BEGIN

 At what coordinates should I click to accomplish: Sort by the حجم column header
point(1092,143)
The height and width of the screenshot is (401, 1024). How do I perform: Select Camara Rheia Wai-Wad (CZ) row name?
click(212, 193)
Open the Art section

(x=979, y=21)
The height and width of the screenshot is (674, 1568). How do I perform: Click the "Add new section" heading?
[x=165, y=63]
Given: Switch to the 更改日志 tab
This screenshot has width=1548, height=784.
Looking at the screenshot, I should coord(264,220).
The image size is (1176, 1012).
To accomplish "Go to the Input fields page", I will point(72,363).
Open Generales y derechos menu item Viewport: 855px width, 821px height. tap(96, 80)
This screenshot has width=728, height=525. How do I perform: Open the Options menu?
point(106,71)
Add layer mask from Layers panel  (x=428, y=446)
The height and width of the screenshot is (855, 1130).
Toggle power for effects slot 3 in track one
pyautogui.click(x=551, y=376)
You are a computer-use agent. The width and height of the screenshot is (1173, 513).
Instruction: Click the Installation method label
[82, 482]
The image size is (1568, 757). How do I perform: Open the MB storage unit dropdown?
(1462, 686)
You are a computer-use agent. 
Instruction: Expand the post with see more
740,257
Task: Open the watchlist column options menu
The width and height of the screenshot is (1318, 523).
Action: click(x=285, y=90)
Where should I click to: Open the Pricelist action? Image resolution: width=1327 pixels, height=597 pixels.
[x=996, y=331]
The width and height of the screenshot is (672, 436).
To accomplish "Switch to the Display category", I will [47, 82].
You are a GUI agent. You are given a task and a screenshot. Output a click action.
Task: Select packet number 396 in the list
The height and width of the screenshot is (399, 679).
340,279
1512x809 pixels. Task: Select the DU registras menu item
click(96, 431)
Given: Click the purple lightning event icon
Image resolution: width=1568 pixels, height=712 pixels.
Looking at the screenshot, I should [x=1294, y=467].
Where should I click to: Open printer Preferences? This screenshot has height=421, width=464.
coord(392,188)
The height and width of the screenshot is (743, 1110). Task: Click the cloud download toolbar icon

END

EXERCISE | Your task is to retype the complete material exactly as it was given.

TASK SOLUTION |
 At what coordinates should I click to accomplish: Sort by the حجم column header
point(1092,143)
The height and width of the screenshot is (401, 1024). How do I perform: Select Camara Rheia Wai-Wad (CZ) row name?
click(212, 193)
Open the Art section

(x=979, y=21)
The height and width of the screenshot is (674, 1568). How do I perform: Click the "Add new section" heading?
[x=165, y=63]
Given: Switch to the 更改日志 tab
This screenshot has width=1548, height=784.
Looking at the screenshot, I should coord(264,220).
The image size is (1176, 1012).
To accomplish "Go to the Input fields page", I will point(72,363).
Open Generales y derechos menu item Viewport: 855px width, 821px height. tap(96, 80)
This screenshot has width=728, height=525. How do I perform: Open the Options menu?
point(106,71)
Add layer mask from Layers panel  (x=428, y=446)
The height and width of the screenshot is (855, 1130).
Toggle power for effects slot 3 in track one
pyautogui.click(x=551, y=376)
You are a computer-use agent. The width and height of the screenshot is (1173, 513).
Instruction: Click the Installation method label
[82, 482]
The image size is (1568, 757). How do I perform: Open the MB storage unit dropdown?
(1462, 686)
You are a computer-use agent. 
Instruction: Expand the post with see more
740,257
Task: Open the watchlist column options menu
The width and height of the screenshot is (1318, 523).
Action: click(x=285, y=90)
Where should I click to: Open the Pricelist action? Image resolution: width=1327 pixels, height=597 pixels.
[x=996, y=331]
The width and height of the screenshot is (672, 436).
To accomplish "Switch to the Display category", I will [47, 82].
You are a GUI agent. You are given a task and a screenshot. Output a click action.
Task: Select packet number 396 in the list
The height and width of the screenshot is (399, 679).
340,279
1512x809 pixels. Task: Select the DU registras menu item
click(96, 431)
Given: Click the purple lightning event icon
Image resolution: width=1568 pixels, height=712 pixels.
Looking at the screenshot, I should [x=1294, y=467].
Where should I click to: Open printer Preferences? This screenshot has height=421, width=464.
coord(392,188)
The height and width of the screenshot is (743, 1110). Task: Click the cloud download toolbar icon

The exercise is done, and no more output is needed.